▸ **Direction**:
Copy out the rows below verbatim, from the line containing "Open laynecancerous_ cat avatar" through the line containing "click(154, 669)", both included. Omit the pictures.

▸ **Records supplied**:
▼
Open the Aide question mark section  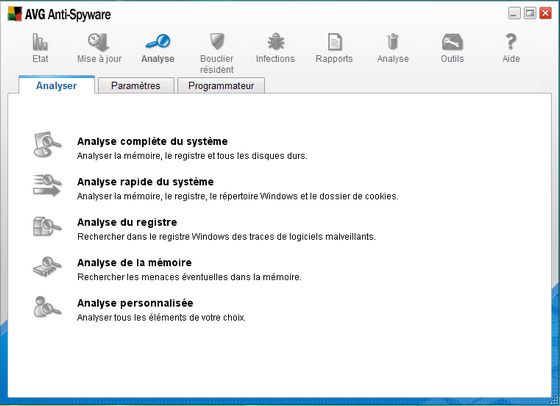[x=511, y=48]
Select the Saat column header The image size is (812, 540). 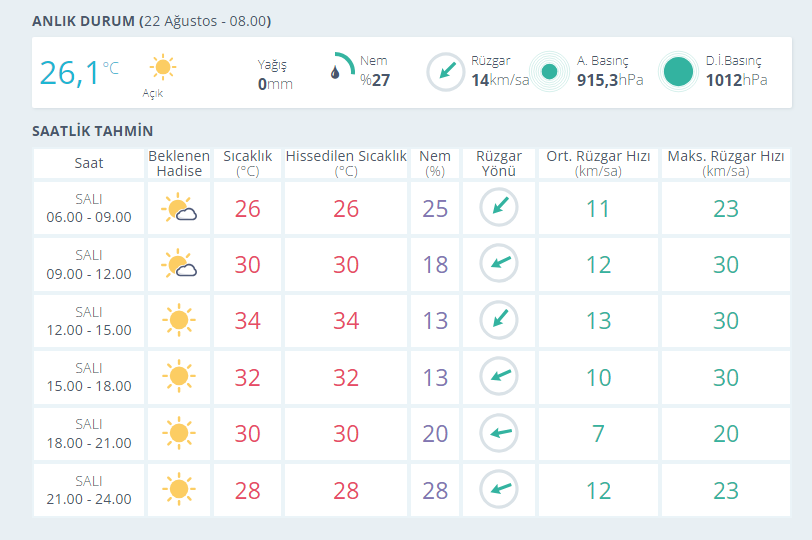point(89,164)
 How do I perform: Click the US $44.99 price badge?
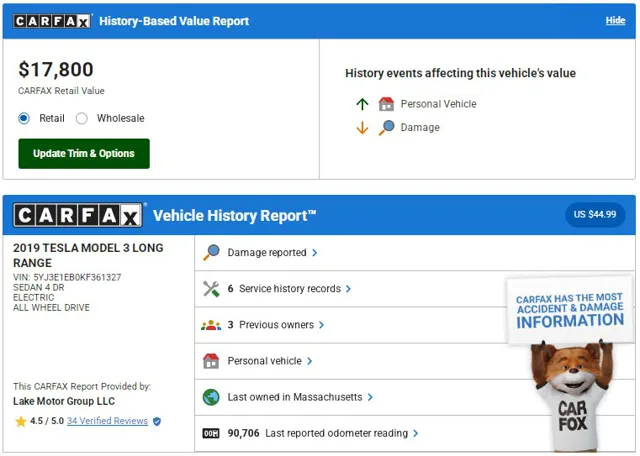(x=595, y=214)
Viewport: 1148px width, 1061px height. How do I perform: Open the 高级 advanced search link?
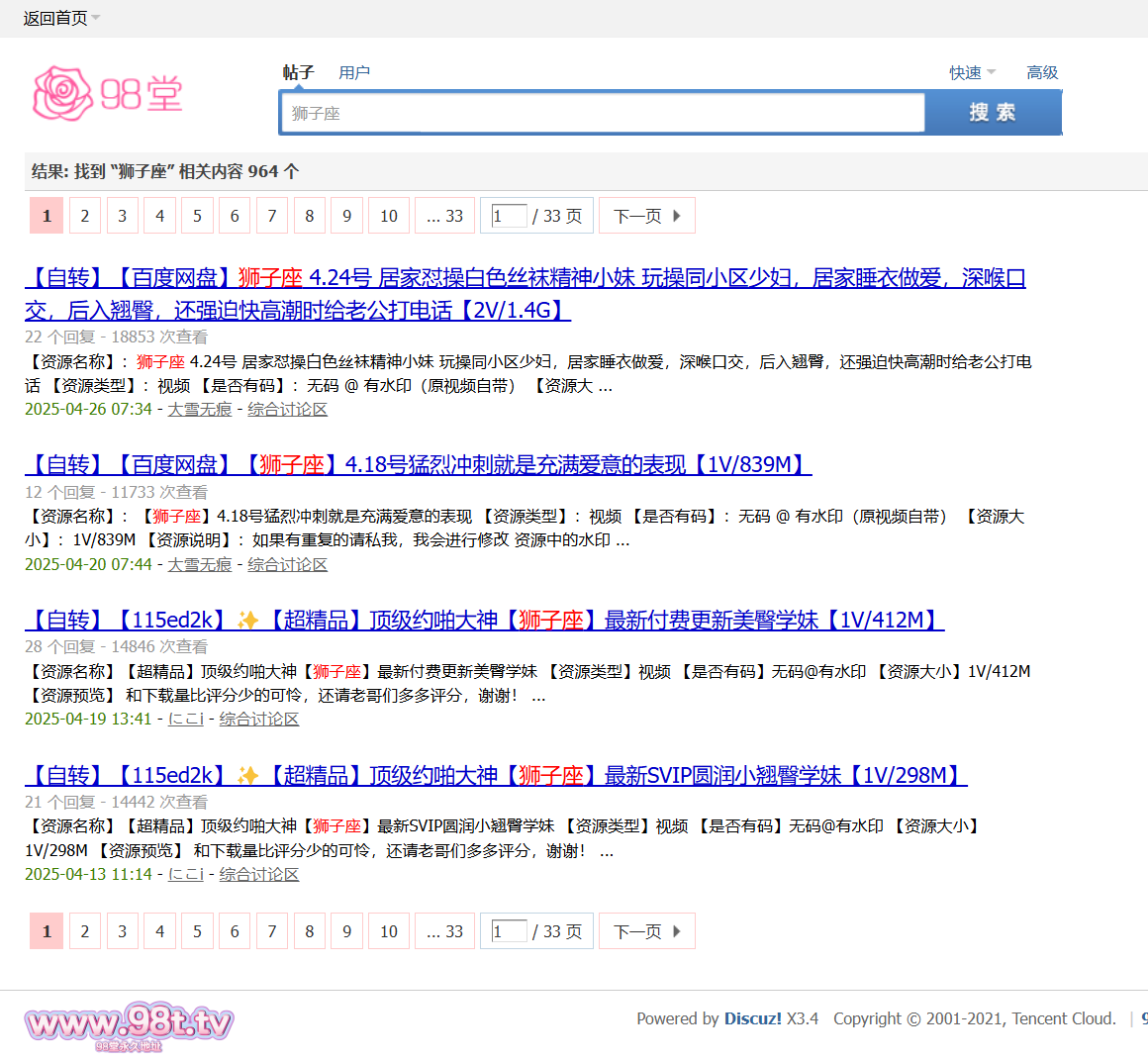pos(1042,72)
▲
▼
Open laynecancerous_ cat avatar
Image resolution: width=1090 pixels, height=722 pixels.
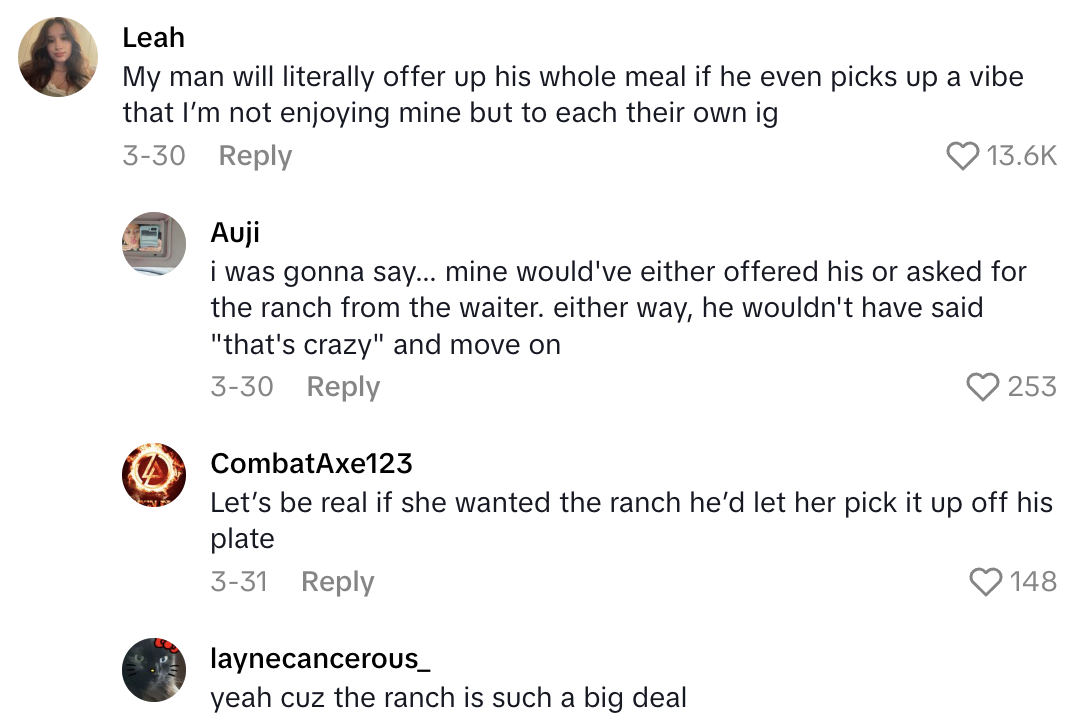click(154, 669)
▲
▸ **Correct answer**:
Open laynecancerous_ cat avatar
Image resolution: width=1090 pixels, height=722 pixels.
click(154, 669)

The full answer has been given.